SURGERY FOR ADULT CARDIOVASCULAR DISEASE |
From the Departments of Surgery and Medicine, Duke University Medical Center, Durham NC.
This study was funded in part by grants from St Jude Medical, Inc, and Baxter Healthcare Corp.
Received for publication Aug 26, 1998. Revisions requested Oct 5, 1998. Revisions received Jan 5, 1999. Accepted for publication Jan 5, 1999. Address for reprints: Donald D. Glower, MD; Box 3851, DUMC, Durham, NC 27710.
Objective: The purpose of this study was to optimize selection criteria of biologic versus mechanical valve prostheses for aortic valve replacement.
Methods: Retrospective analysis was performed for 841 patients undergoing isolated, first-time aortic valve replacement with Carpentier-Edwards (n = 429) or St Jude Medical (n = 412) prostheses.
Results: Patients with Carpentier-Edwards and St Jude Medical valves had similar characteristics.

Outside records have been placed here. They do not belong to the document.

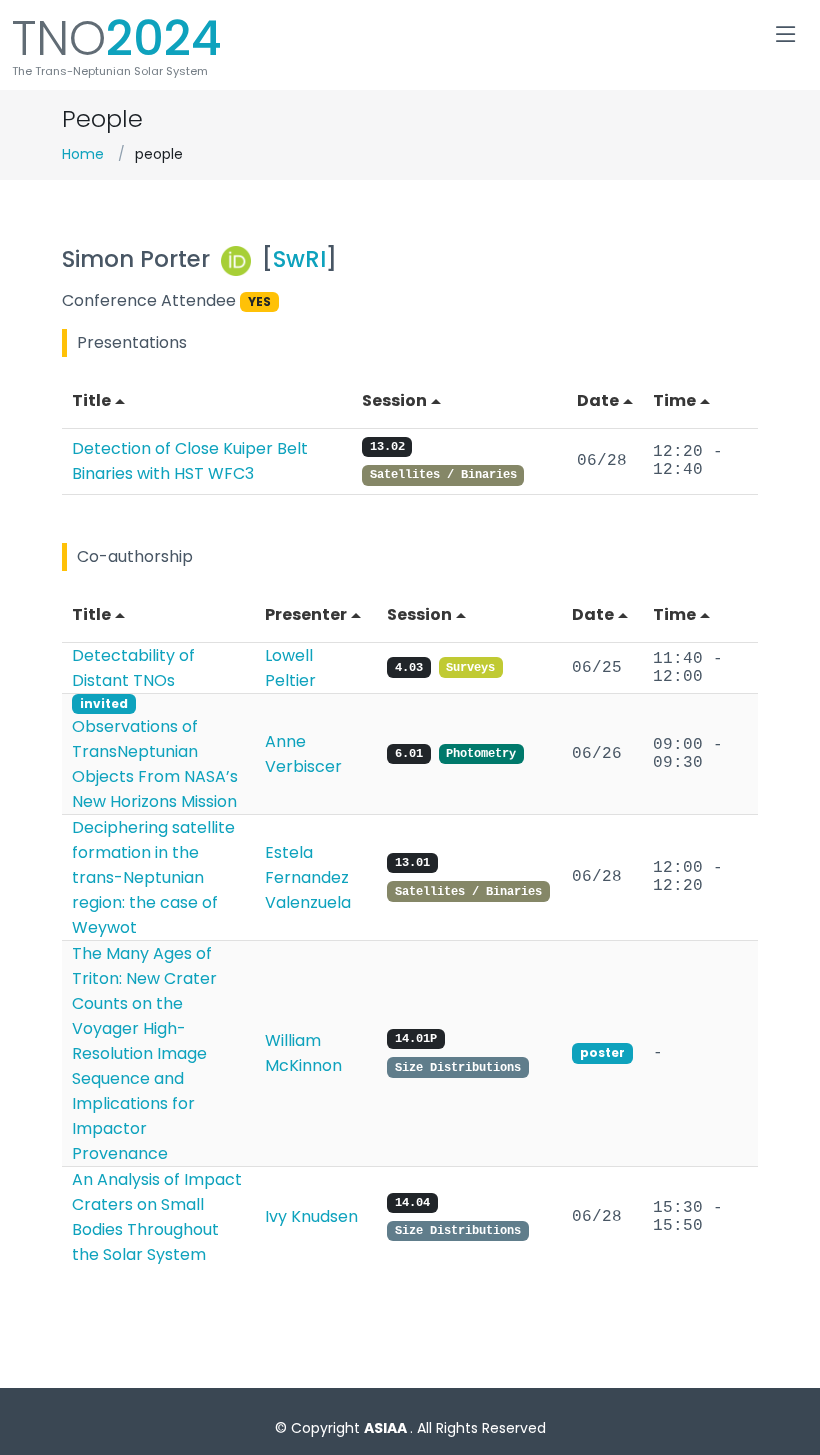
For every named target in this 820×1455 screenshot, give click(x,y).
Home (83, 154)
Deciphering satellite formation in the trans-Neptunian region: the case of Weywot (153, 877)
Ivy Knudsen (311, 1216)
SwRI (299, 259)
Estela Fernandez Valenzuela (308, 877)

Ten-year survival was similar in each group (Carpentier-Edwards 54% ± 3% versus St Jude Medical 50% ± 6%; P = .4). Independent predictors of worse survival were older age, renal or lung disease, ejection fraction less than 40%, diabetes, and coronary disease. Carpentier-Edwards versus St Jude Medical prostheses did not affect survival (P = .4). Independent predictors of aortic valve reoperation were younger age and Carpentier-Edwards prosthesis. The linearized rates of thromboembolism were similar, but the linearized rate of hemorrhage was lower with Carpentier-Edwards prostheses (P <.01). Perivalvular leak within 6 months of operation was more likely with St Jude Medical than with Carpentier-Edwards prostheses (P = .02). Estimated 10-year survival free from valve-related morbidity was better for the St Jude Medical valve in patients aged less than 65 years and was better for the Carpentier-Edwards valve in patients aged more than 65 years. Patients with renal disease, lung disease (in patients more than age 60 years), ejection fraction less than 40%, or coronary disease had a life expectancy of less than 10 years.
Conclusions: For first-time, isolated aortic valve replacement, mechanical prostheses should be considered in patients under age 65 years with a life expectancy of at least 10 years. Bioprostheses should be considered in patients over age 65 years or with lung disease (in patients over age 60 years), renal disease, coronary disease, ejection fraction less than 40%, or a life expectancy less than 10 years.